Ein Erlass zur Anlage von Energieholzplantagen wurde durch das Umweltministerium in Nordrhein-Westfalen aufgehoben. Dieser Erlass regelte den Anbau von Energieholz im Wald in Form von Kurzumtriebsplantagen. Minister Johannes Remmel begründete den Schritt damit, dass die Plantagen nicht dem Sinne des Waldes entsprächen und nicht dem Naturschutz dienten. Am 17. Juni dieses Jahres hatte der Bundestag die Änderung des Bundeswaldgesetzes beschlossen und damit das aus dem Jahre 1975 stammende Gesetz modernisiert. Kurzumtriebsplantagen und Agroforstflächen fallen seitdem nicht mehr unter den Waldbegriff. Wenn die Plantagen auf Waldflächen angelegt werden, muss in NRW jetzt eine Umwandlungsgenehmigung erteilt werden. Kommen die Plantagen auf Ackerflächen, braucht der Energiewirt keine Erstaufforstungsgenehmigung.

Für alte Kurzumtriebsplantagen gilt ein Bestandsschutz. Dieser gilt auch für jene, für die öffentlich-rechtliche Verträge über die Anpflanzung und Bewirtschaftung vereinbart wurden. Die Anlage von Energieplantagen im Wald wurde schon unter der Vorgängerregierung in NRW diskutiert. Teilweise hatten Waldbesitzer, deren Wald unter den Stürmen zu sehr gelitten hatte, aus der Not heraus schnell wachsende Baumarten gepflanzt, um möglichst bald einen Ertrag zu erzielen. Insgesamt wurden seit 2007 auf Schadensflächen des Sturms Kyrill Kurzumtriebsplantagen in einer Gesamtgröße von etwa 80 Hektar angelegt. Ende 2009 ging der damalige Minister Uhlenberg davon aus, dass bis 2020 rund 10.000 Hektar Energieholzplantagen in NRW angelegt würden.

In Kurzumtriebsplantagen werden schnellwachsende Holzarten wie Pappeln und Weiden angepflanzt. Nach einigen Jahren werden sie maschinell geerntet.

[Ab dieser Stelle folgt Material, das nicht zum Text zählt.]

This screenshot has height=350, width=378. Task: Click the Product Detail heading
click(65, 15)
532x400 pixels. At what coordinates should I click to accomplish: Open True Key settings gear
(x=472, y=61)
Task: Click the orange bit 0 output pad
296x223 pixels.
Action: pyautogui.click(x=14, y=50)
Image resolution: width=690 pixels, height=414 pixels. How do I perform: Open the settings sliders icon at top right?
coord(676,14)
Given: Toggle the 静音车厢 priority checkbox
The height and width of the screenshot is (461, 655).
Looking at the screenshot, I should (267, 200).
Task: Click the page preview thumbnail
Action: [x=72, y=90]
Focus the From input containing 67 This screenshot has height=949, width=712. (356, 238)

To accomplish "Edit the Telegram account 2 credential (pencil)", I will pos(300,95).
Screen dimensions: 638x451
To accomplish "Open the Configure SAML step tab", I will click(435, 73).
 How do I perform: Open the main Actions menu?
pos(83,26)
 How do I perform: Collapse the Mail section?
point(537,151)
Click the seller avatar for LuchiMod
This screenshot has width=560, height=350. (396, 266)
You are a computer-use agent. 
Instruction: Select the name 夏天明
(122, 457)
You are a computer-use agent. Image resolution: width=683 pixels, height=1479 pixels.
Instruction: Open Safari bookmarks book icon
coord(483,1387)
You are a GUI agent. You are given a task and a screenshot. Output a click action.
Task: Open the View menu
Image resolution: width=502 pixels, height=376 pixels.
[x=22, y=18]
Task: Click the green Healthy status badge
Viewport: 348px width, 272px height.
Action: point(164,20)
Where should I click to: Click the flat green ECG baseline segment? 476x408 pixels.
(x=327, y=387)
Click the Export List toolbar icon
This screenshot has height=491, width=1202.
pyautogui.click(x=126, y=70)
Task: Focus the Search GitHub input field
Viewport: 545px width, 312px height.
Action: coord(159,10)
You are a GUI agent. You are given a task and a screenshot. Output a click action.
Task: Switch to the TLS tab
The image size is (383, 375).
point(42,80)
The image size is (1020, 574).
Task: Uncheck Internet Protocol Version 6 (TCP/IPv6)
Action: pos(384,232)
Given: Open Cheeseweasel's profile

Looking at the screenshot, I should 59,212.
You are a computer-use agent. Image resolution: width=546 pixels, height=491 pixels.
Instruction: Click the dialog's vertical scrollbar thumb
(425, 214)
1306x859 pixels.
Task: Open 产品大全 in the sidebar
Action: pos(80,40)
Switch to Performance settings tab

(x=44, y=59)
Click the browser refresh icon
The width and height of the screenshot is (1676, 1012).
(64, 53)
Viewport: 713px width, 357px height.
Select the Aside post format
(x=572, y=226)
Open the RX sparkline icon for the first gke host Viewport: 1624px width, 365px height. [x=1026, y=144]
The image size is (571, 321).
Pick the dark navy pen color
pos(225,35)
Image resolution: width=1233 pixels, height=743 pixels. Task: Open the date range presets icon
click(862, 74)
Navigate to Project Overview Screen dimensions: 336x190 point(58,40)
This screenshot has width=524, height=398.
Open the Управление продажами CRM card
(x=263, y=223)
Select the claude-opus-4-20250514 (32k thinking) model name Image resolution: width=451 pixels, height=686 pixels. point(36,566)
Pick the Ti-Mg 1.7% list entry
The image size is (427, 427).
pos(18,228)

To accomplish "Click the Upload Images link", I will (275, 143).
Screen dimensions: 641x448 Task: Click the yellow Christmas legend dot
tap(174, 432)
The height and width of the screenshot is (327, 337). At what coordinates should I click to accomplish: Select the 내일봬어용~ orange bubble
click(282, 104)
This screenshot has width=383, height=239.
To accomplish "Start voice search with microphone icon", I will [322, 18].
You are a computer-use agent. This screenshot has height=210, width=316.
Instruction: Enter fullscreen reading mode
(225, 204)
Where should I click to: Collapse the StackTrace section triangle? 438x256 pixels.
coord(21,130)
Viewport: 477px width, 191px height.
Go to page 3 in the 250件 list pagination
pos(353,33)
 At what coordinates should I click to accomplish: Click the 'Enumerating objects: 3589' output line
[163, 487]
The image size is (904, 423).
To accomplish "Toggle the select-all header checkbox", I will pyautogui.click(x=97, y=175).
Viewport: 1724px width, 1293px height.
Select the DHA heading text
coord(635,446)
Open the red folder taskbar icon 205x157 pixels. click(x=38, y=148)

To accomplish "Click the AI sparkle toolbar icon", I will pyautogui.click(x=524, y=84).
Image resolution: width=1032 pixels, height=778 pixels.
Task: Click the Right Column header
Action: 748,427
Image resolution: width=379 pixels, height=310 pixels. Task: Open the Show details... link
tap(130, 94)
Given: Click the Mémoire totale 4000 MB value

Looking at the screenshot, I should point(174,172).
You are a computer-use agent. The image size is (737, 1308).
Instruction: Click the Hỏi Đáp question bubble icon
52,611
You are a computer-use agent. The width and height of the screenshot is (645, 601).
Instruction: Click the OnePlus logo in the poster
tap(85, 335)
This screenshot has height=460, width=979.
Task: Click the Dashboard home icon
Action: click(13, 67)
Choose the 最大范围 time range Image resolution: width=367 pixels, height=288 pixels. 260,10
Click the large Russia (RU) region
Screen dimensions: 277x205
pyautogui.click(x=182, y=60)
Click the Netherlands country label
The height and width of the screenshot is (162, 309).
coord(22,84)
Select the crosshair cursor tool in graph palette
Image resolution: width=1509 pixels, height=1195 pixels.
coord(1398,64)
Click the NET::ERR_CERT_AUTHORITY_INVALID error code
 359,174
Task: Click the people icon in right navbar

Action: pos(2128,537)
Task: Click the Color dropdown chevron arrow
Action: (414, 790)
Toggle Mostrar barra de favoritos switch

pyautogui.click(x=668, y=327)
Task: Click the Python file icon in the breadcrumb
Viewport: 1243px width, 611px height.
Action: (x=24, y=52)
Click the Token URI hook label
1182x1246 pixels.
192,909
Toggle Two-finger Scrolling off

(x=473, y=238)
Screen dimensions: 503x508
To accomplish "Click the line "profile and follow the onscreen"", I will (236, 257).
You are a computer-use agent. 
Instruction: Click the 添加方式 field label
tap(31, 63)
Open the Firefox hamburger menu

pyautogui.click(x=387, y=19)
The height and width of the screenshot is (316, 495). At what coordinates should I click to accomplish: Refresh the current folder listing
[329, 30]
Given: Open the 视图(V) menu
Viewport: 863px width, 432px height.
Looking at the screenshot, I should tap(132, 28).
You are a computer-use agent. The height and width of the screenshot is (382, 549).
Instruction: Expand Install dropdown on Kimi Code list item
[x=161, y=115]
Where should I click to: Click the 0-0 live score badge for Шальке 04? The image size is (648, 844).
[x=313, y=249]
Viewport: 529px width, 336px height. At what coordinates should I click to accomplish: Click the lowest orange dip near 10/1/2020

Die Wurzeln verbleiben im Boden und die Pflanze schlägt neu aus. Nach rund 20 Jahren geht die Nutzung mit weniger Aufwuchs dem Ende zu. Die Ernte besteht aus Hackschnitzeln, die zur Energiegewinnung in die Weiterverarbeitung – zum Beispiel zu Pellets – gehen. Hackschnitzel können je nach Verfahren auch direkt – eventuell nach einer Trocknung – verbrannt werden.